The Plasmodium merozoite surface protein 1 (MSP1) is a leading vaccine candidate for protecting against the blood stage of malaria. Previous studies have shown that the 19-kDa carboxyl terminus of this protein is able to induce protective immunity in some monkey and mouse strains. We show that immunization with the recombinant Plasmodium yoelii 19-kDa fragment of MSP1 (MSP1(19)) expressed in Saccharomyces cerevisiae (yMSP1(19)) can induce protective antibodies in several inbred mouse strains and one outbred mouse strain. However, mice expressing the H-2(s) major histocompatibility complex haplotype are unable to generate yMSP1(19)-specific antibodies. While synthetic peptides derived from MSP1(19) are immunogenic in B10.S mice, they cannot function as helper epitopes, and immunization with yMSP1(19) does not induce T cells that recognize the recombinant protein or synthetic peptides corresponding to its sequence. Nonresponsiveness could be overcome by using chemical linkers to conjugate yMSP1(19) to diphtheria toxoid (DT), resulting in immunogens capable of inducing protective yMSP1(19)-specific antibodies in both MSP1(19)-responsive and otherwise nonresponsive mouse strains. The ability of sera from mice immunized with the conjugate to inhibit binding of a protective monoclonal antibody (MAb 302) to yMSP1(19) correlated strongly with a delay in the prepatent period.
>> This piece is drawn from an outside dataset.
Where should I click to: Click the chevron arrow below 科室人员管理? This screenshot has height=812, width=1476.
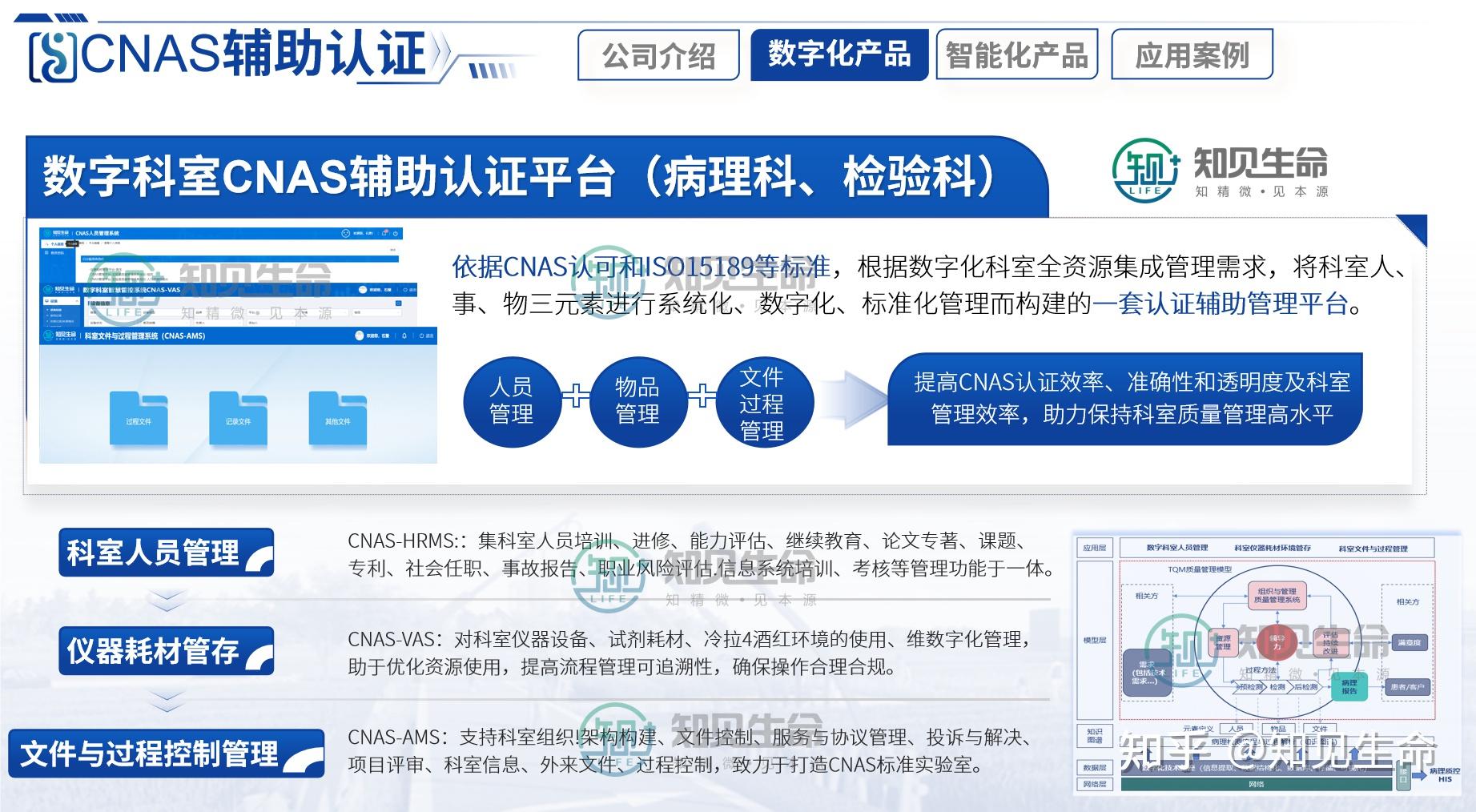coord(166,599)
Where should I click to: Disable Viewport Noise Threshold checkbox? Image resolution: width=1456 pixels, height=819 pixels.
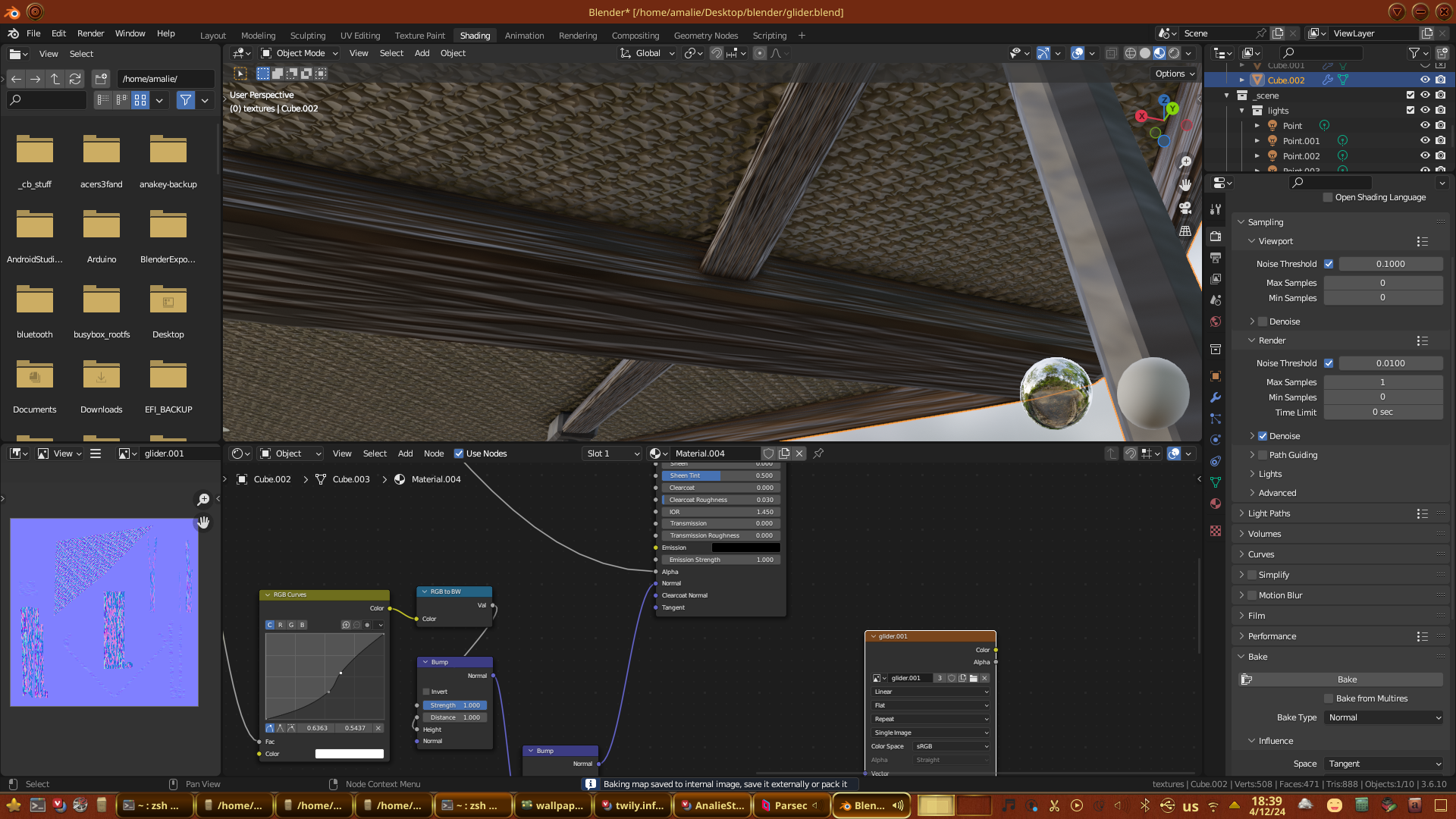pyautogui.click(x=1329, y=264)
Chemical conjugation of yMSP1(19) to DT may be a preferred method to enhance immunogenicity, as carrier priming experiments demonstrated that an existing immune response to DT enhanced a subsequent antibody response to yMSP1(19) after vaccination with yMSP1(19)-DT. These results have important implications for the development of a malaria vaccine to protect a population with diverse HLAs.